Y todo esto le ha pillado a Zapatero de Presidente, para satisfacción de la derecha, que así le puede echar la culpa al actual Gobierno de un modelo que llevaba décadas aplicándose, y que precisamente ellos ayudaron a desarrollar en gran medida. Y ahora lo único que cabe hacer es volver a posiciones medianamente de izquierdas, tratar de recuperar lo que podamos del sector público, y asumir que el Estado no es una entidad malvada que nos quiere impedir nuestra legítima aspiración de hacernos millonarios a toda costa, sino una herramienta de moderación emanada de nuestra voluntad. Al Jefe del Gobierno lo elegimos nosotros, al presidente del Banco Central Europeo, o del Fondo Monetario Internacional, no.

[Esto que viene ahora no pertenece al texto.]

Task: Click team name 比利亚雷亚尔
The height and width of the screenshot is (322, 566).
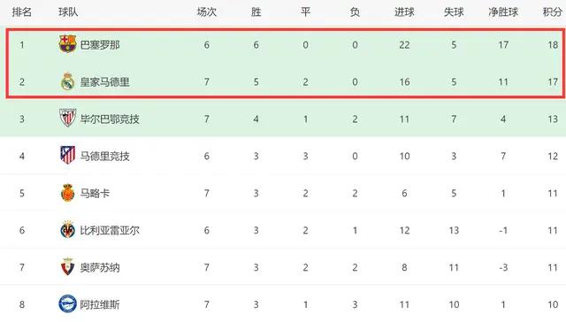Action: [x=110, y=230]
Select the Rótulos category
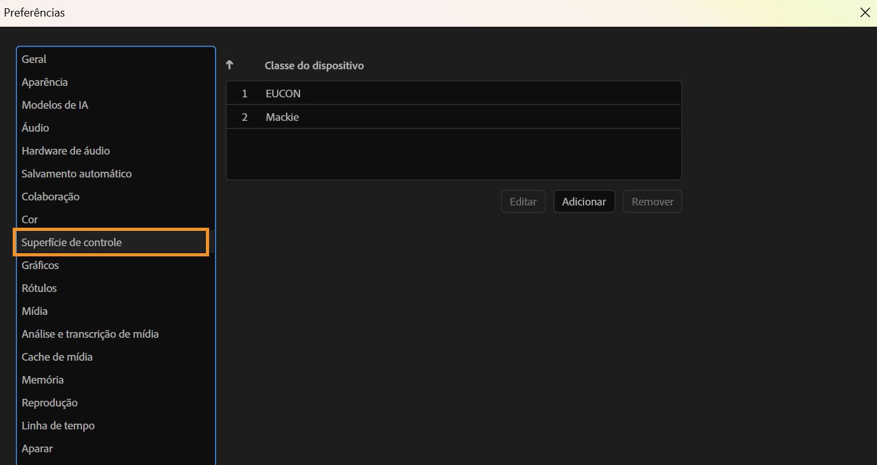The image size is (877, 465). (39, 288)
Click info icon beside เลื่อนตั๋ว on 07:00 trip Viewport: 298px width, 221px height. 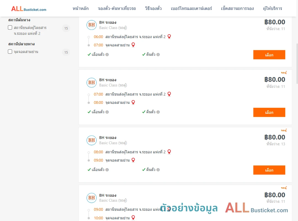click(x=107, y=112)
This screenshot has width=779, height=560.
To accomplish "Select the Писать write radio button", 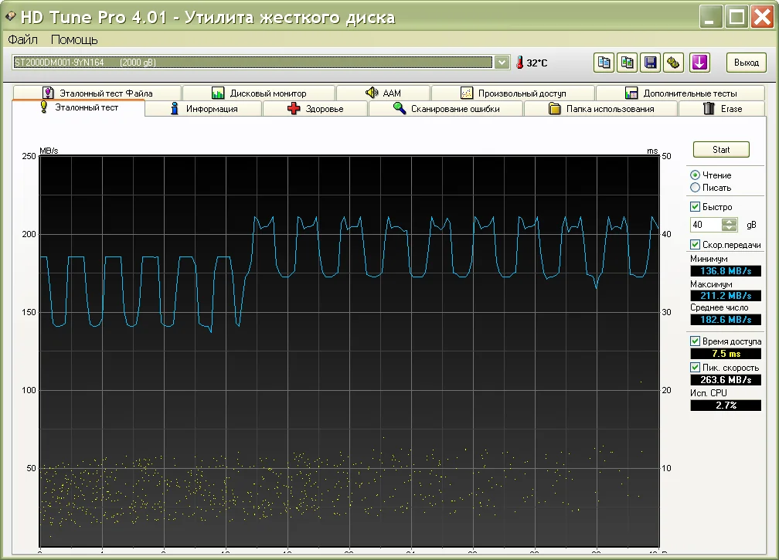I will pyautogui.click(x=696, y=188).
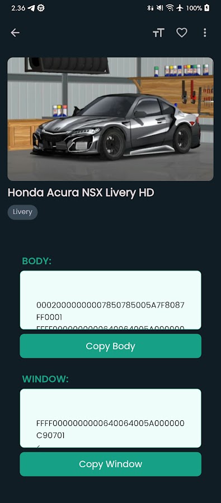
Task: Open the three-dot overflow menu
Action: click(x=205, y=33)
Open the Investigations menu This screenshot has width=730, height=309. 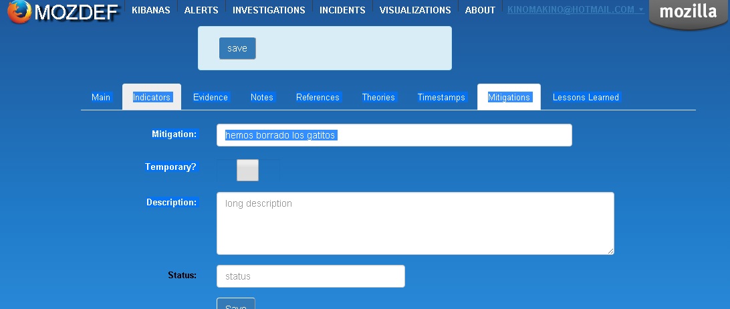[269, 10]
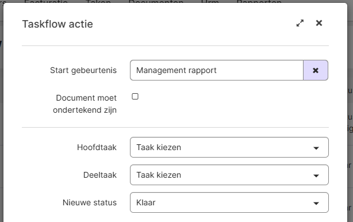Open the Nieuwe status dropdown showing Klaar
Image resolution: width=353 pixels, height=222 pixels.
229,202
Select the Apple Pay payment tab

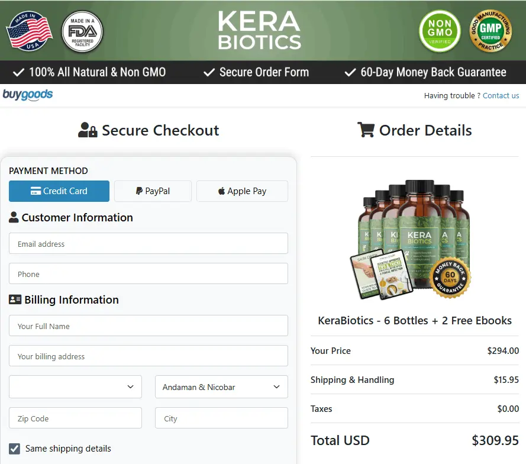pos(242,191)
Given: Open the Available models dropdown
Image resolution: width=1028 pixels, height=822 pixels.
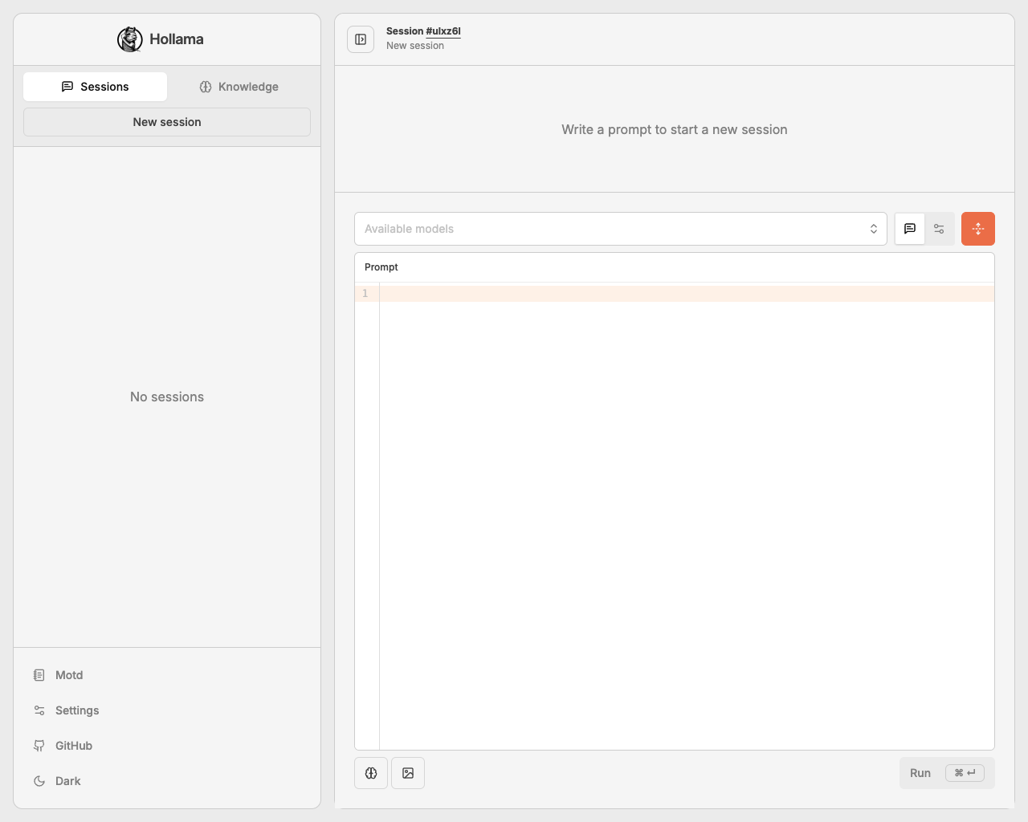Looking at the screenshot, I should point(620,229).
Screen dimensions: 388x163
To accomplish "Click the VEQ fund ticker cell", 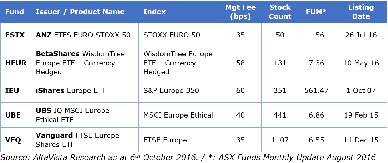I will click(x=13, y=140).
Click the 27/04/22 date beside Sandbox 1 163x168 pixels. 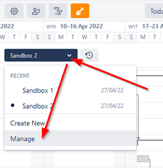(x=112, y=90)
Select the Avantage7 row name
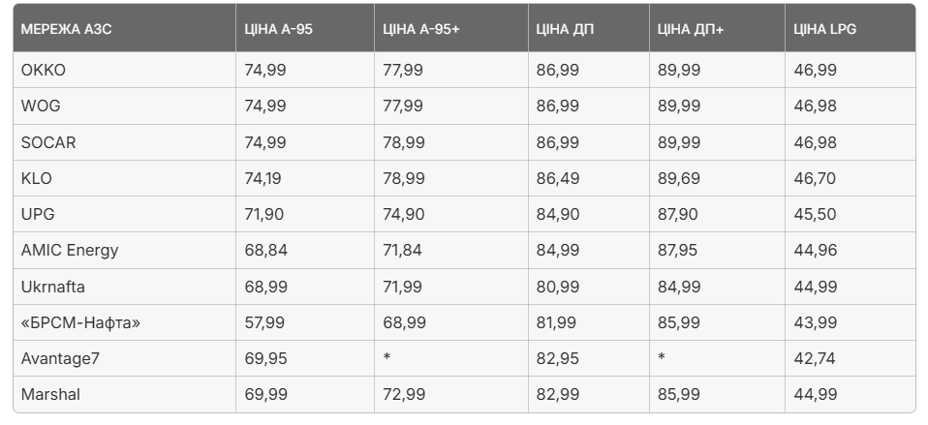 [x=60, y=358]
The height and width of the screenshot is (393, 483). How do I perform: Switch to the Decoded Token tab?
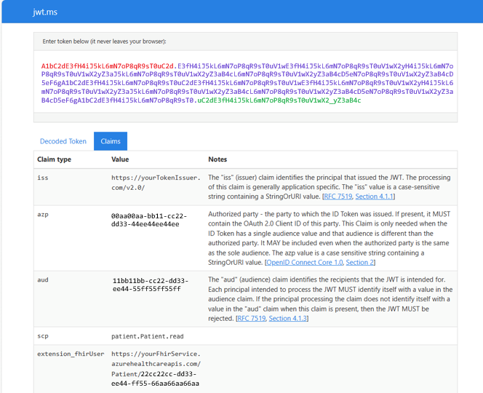tap(63, 141)
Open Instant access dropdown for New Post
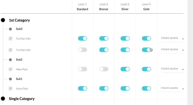The width and height of the screenshot is (194, 105). tap(172, 69)
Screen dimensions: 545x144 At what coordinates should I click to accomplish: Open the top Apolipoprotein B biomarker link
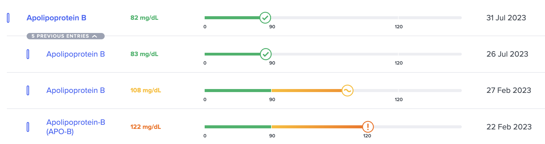tap(56, 18)
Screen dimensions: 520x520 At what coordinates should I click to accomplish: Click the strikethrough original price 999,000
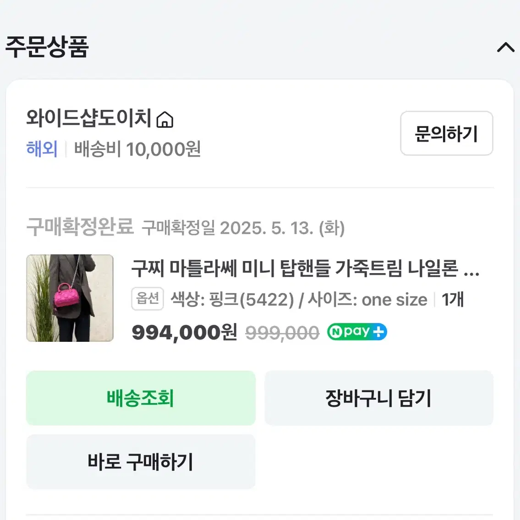pyautogui.click(x=281, y=333)
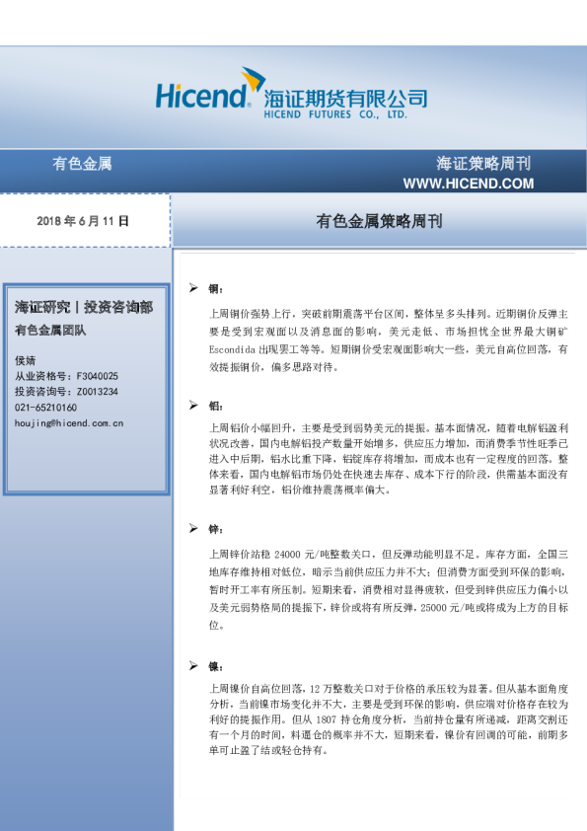Click the phone number 021-65210160
Image resolution: width=587 pixels, height=831 pixels.
(x=45, y=408)
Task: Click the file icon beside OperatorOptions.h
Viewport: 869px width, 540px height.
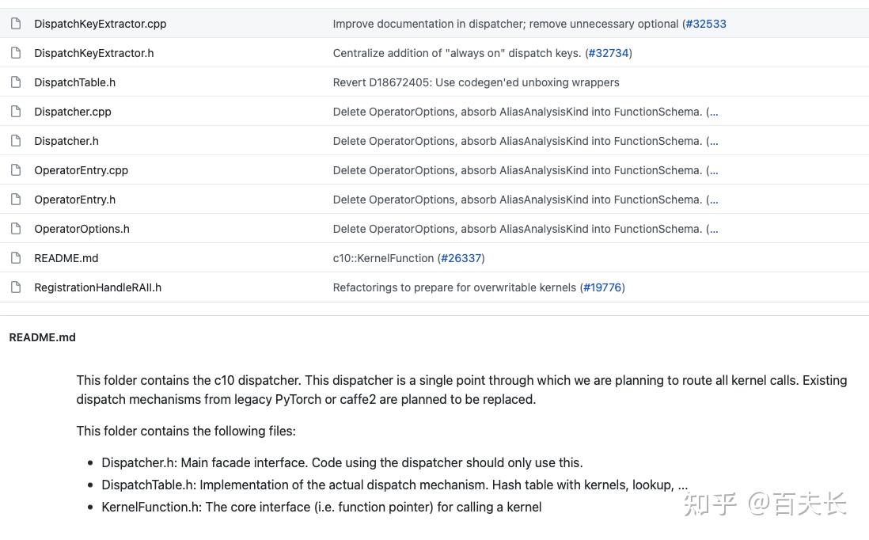Action: (x=15, y=229)
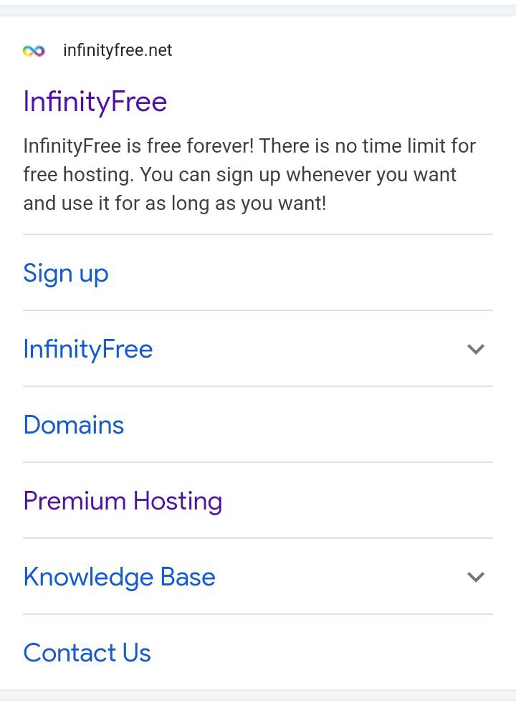The image size is (516, 708).
Task: Click the InfinityFree rainbow infinity favicon
Action: (x=34, y=51)
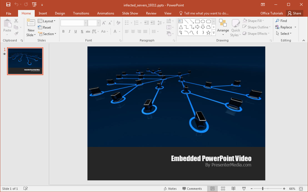Image resolution: width=308 pixels, height=192 pixels.
Task: Save the presentation using the Save icon
Action: (8, 5)
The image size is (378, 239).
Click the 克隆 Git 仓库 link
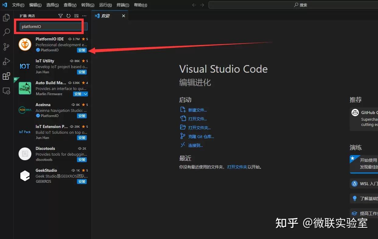tap(201, 136)
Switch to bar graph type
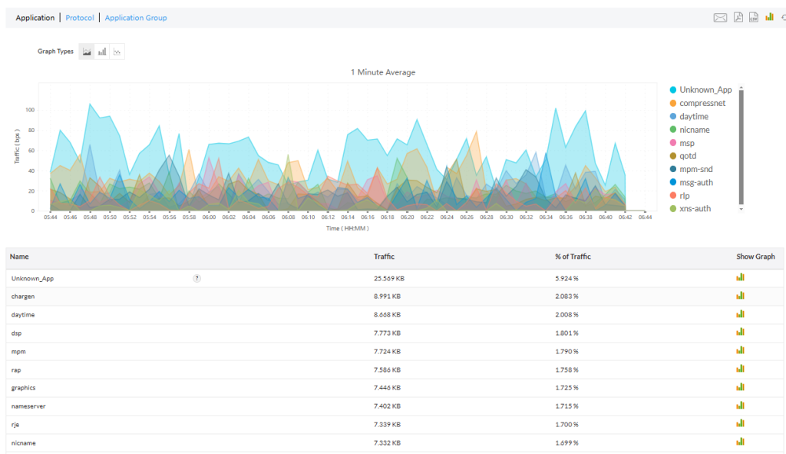This screenshot has height=454, width=786. tap(101, 51)
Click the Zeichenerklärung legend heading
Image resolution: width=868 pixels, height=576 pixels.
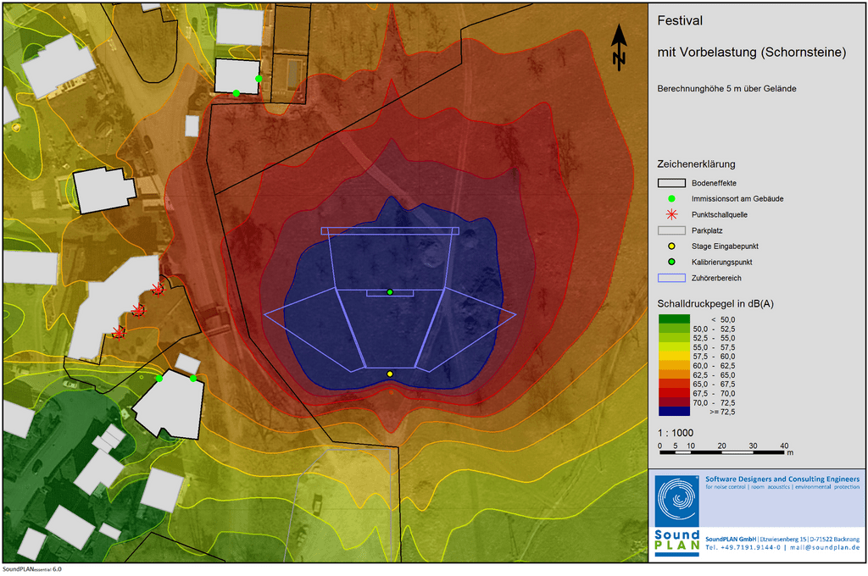[x=696, y=163]
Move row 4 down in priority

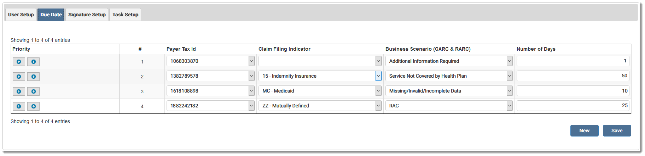(x=34, y=106)
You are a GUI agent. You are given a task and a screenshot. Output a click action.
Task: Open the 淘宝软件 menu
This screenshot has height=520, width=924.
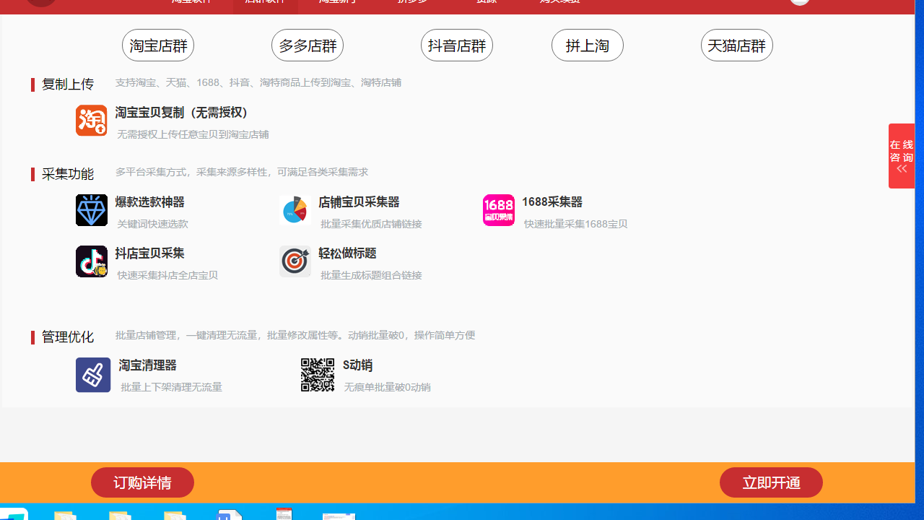tap(192, 2)

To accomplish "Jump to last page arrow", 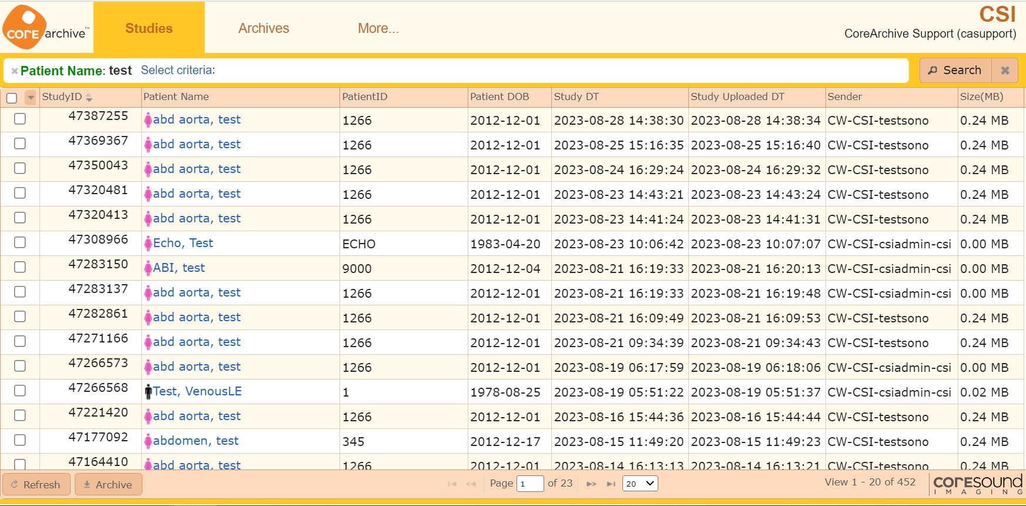I will [x=611, y=484].
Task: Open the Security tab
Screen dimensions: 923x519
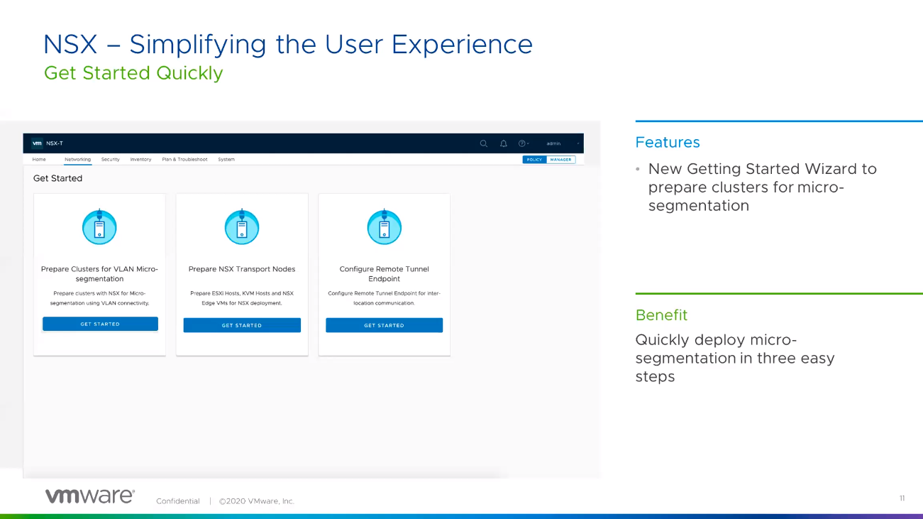Action: coord(110,160)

Parador de Turismo de Lorca,
tapando la torre erigida por Alfonso X el Sabio

Éste es el modelo liberal, eso es lo que la derecha lleva años defendiendo, lo que logró imponerse al final, por culpa del complejo que le entró a buena parte de la izquierda tras el desmantelamiento del bloque soviético: el modelo que decía que el mercado se regularía por sí solo, y que había que acabar cuanto antes con el control del Estado. Vale, el Estado perdió el control y todo se ha descontrolado. Si ocho de cada diez parados de Europa son españoles, es porque en España, ocho de cada diez negocios estaban relacionados con la especulación neoliberal. Volviendo a la novela con la que empezaba este artículo, hemos sido una colmena en la que todos hemos querido ser la abeja reina. Ahora, a llorarle a papá Estado, y a pedirle a Zapatero que intervenga, que modere y que tome las riendas de la economía. Vamos, que haga lo que pueda, que será lo poco que le dejen hacer los tratados internacionales, las normas de la libre competencia y todas esas mentiras con las que los ricos de verdad nos han dejado a los currantes con el culo al aire. Es lo que todos hemos venido votando en los últimos años. Así que ahora no le echemos la culpa de la tisis a la provincia de Segovia.